Alain Airom

Posted on Jul 12, 2023

How to gather OpenTelemtry Metrics in Instana with ‘no’ Instana agent on your ‘production’ infrastructure (part 2)

#observability #opentelemetry #instana #apm

This is the 2nd part of OpenTelemetry trace export to an Instana back-end series of articles.

The previous article discussed a simple use-case of Instana / OpenTelemetry Integration for Go Applications.

The current article is a demonstration of more complex, enterpise/production oriented usage.

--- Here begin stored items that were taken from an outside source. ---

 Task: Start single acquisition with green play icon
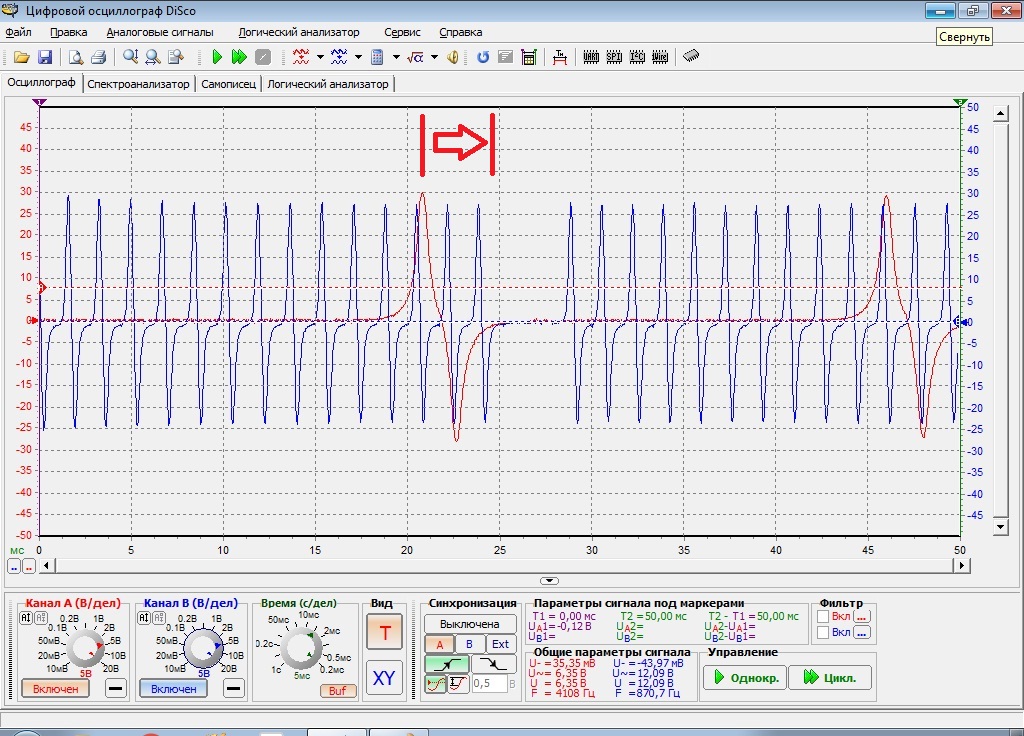click(217, 57)
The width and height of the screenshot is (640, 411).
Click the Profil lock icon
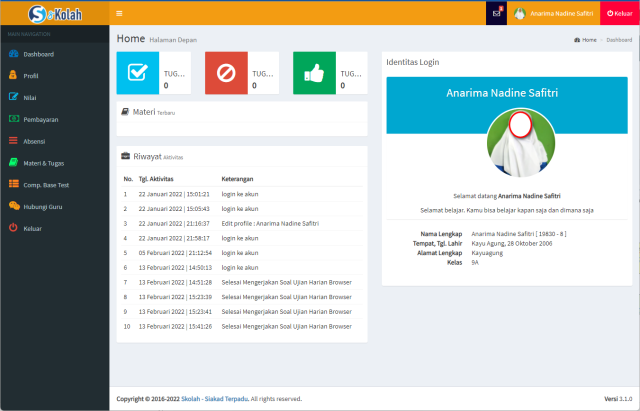[x=13, y=75]
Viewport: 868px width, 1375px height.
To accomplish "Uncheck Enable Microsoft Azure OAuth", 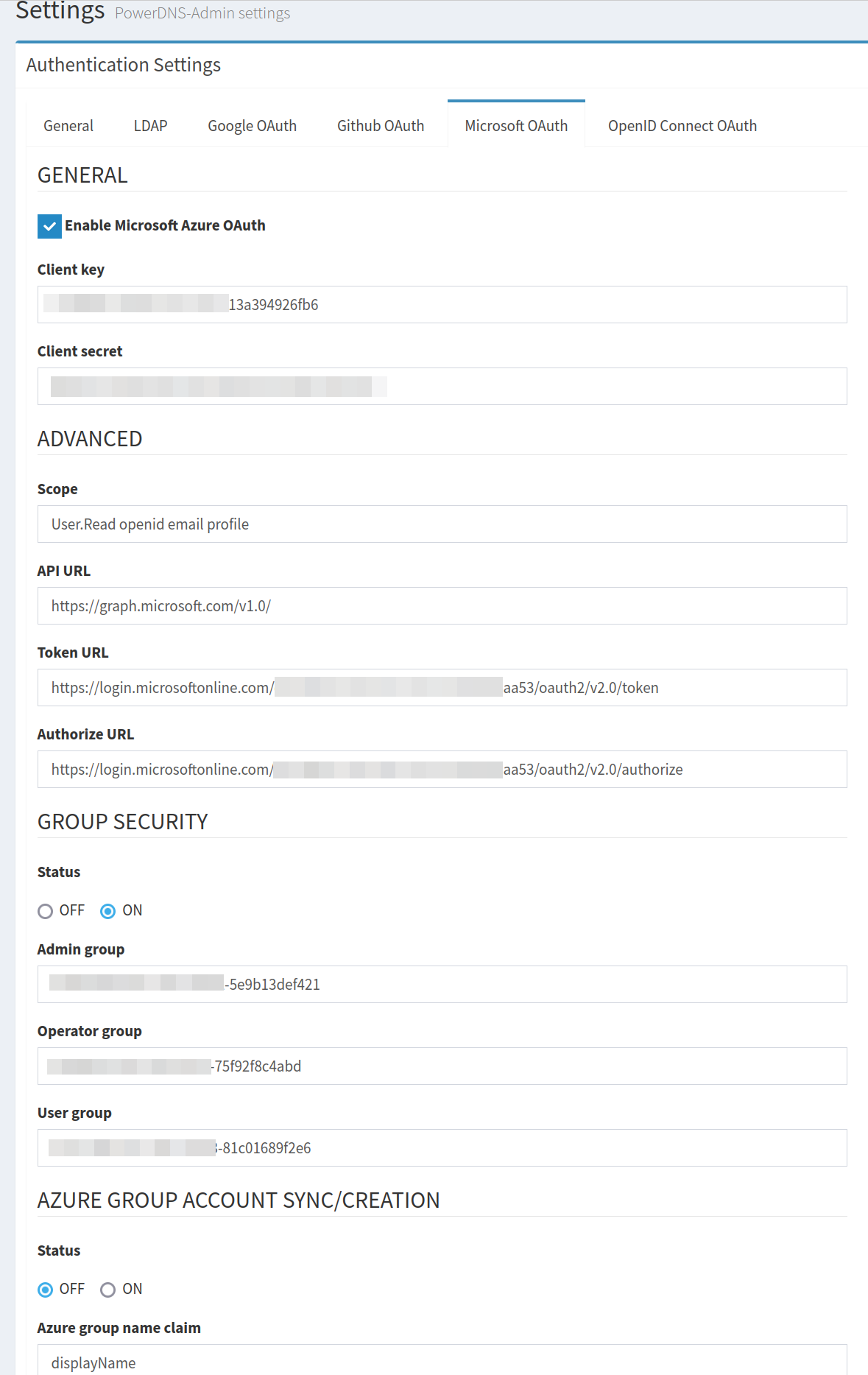I will point(49,226).
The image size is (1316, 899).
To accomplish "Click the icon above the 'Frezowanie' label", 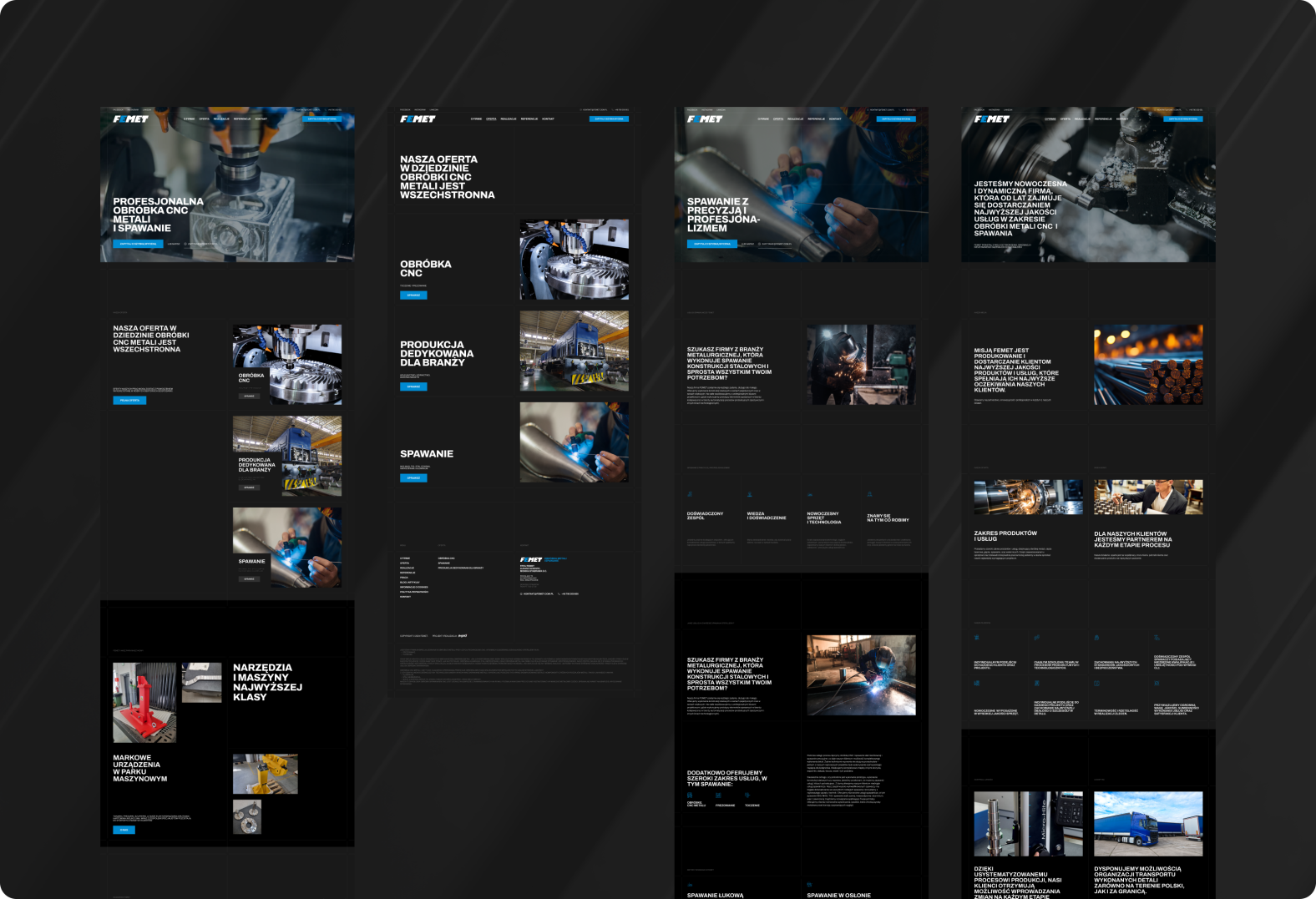I will pos(718,795).
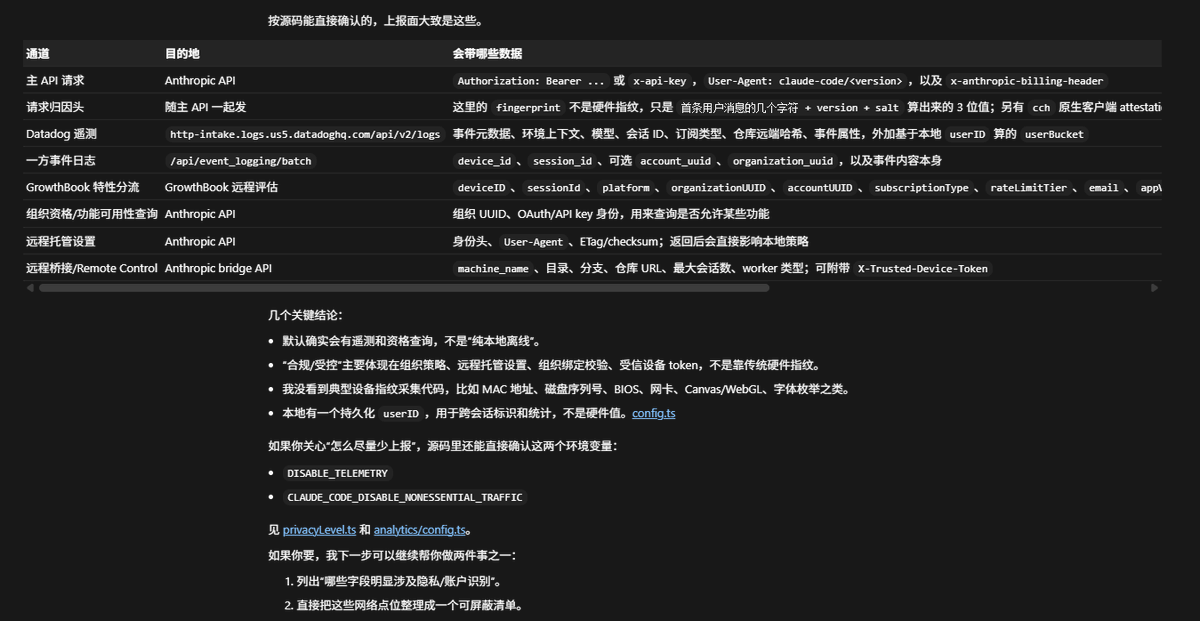
Task: Open the config.ts link
Action: (653, 413)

How to gather OpenTelemtry Metrics in Instana with ‘no’ Instana agent on your ‘production’ infrastructure
IBM® Instana® Observability is the gold standard of incident prevention with automated full-stack visibility, 1-second granularity, and 3 seconds to notify. With today’s highly dynamic and complex cloud environments, the average cost of an hour of downtime can reach six figures and beyond. Traditional application performance monitoring (APM) tools simply aren’t fast enough to keep up or thorough enough to contextualize the issues identified. Also, they are typically limited to super users who must complete months of training to learn.

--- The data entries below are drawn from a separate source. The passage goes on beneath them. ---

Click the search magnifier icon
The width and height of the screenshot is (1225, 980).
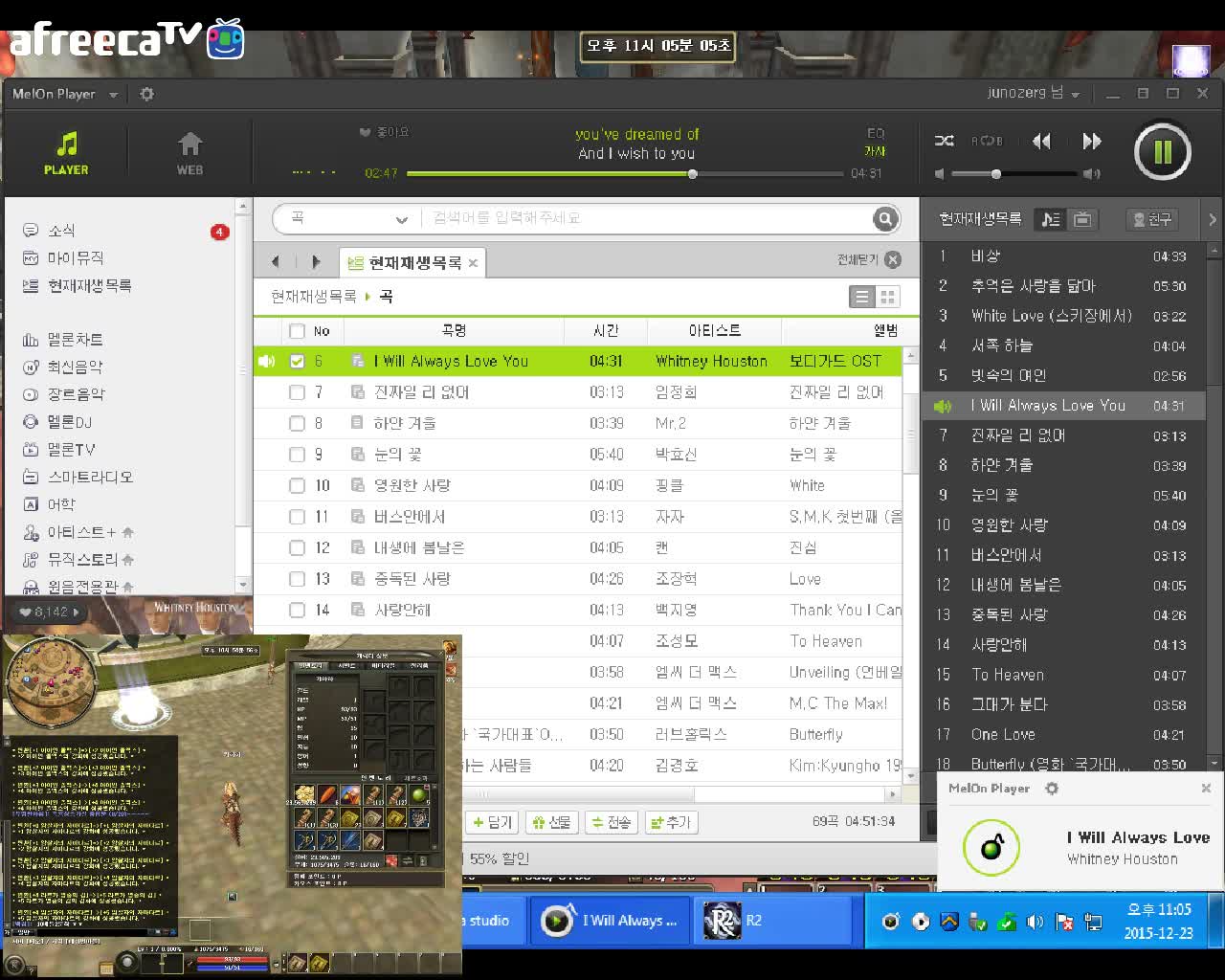(884, 218)
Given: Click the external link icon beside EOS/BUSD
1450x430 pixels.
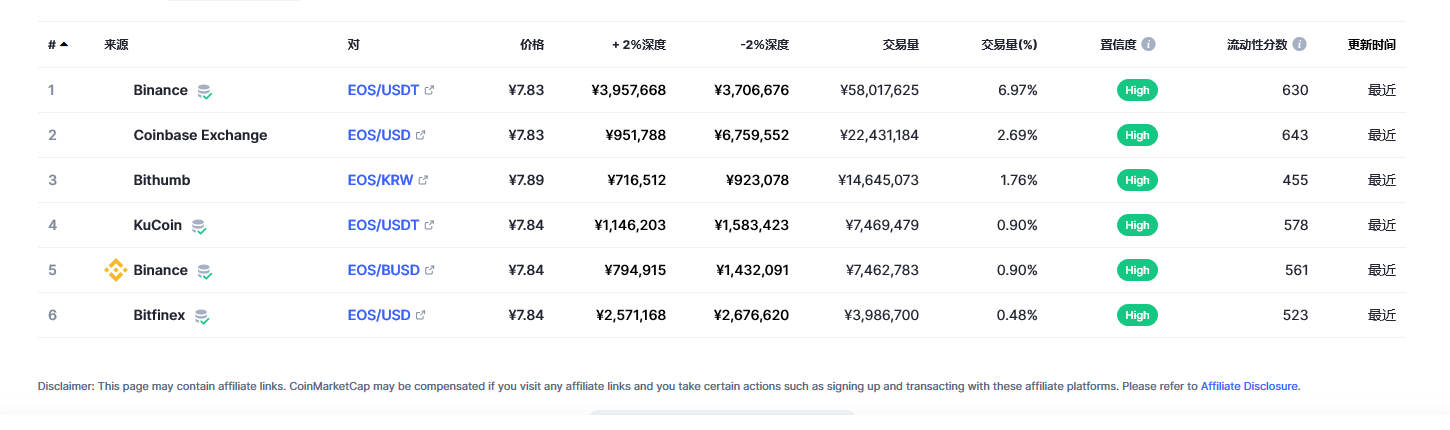Looking at the screenshot, I should coord(430,270).
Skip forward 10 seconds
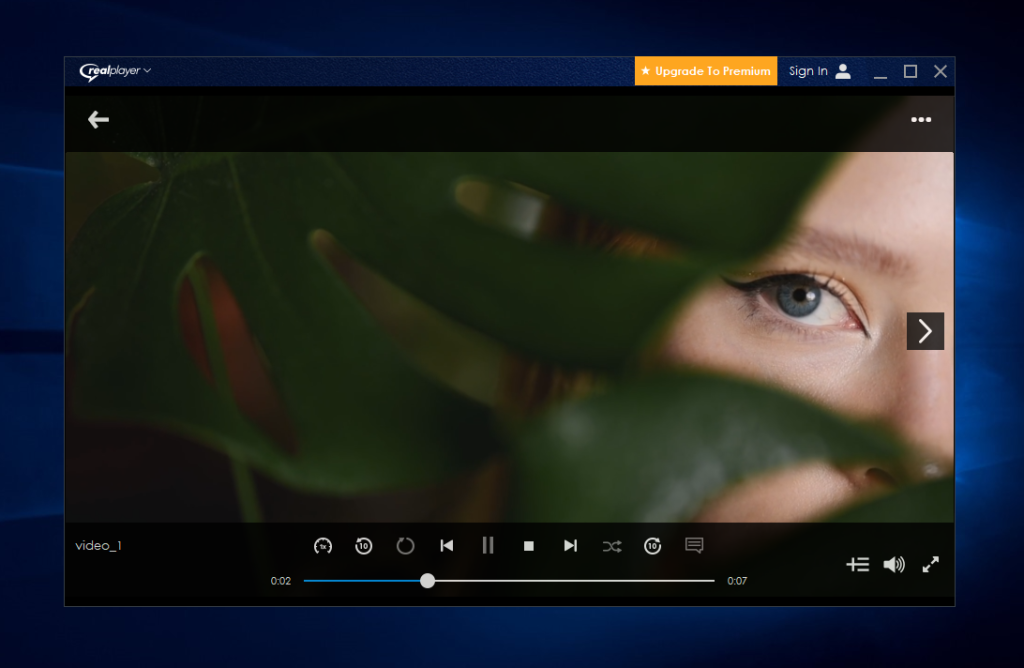The image size is (1024, 668). (x=653, y=546)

IBM Instana Observability goes beyond traditional APM solutions by democratizing observability so anyone across DevOps, SRE, platform engineering, ITOps, and development can get the data they want with the context they need. Instana automatically delivers continuous high-fidelity data at 1-second granularity and end-to-end traces with the context of logical and physical dependencies across mobile, web, applications, and infrastructure.

Instana is capable of monitoring all sorts of platforms/application types once the agent is deployed on a target infrastructure;

web sites
mobile apps
containers
K8s clusters
databases
serverless apps
APIs
Microservi ces All documentation (current and previous versions) could be found on the official page: [https://www.ibm.com/docs/en/instana-observability].

But there could be use cases where an organization is already using an observability tool and would like to connect to the Instana back-end BUT with no Instana agent deployments directly on their existing infrastructure. In this article, we will walk through OpenTelemtry metrics to Instana export.

This use case was brought up to us by one of our customers recently.

In order to test the feasibility a minimum of requirements are needed;

So basically what you need to do this is;

your code (duh)
a bastion to install the Instana agent.

What is the Instana agent?

The demonstration/proof of concept

The demo/code I used to put in place this use case could be found at: https://www.linkedin.com/in/styblope/ and the contributor is Petr Styblo.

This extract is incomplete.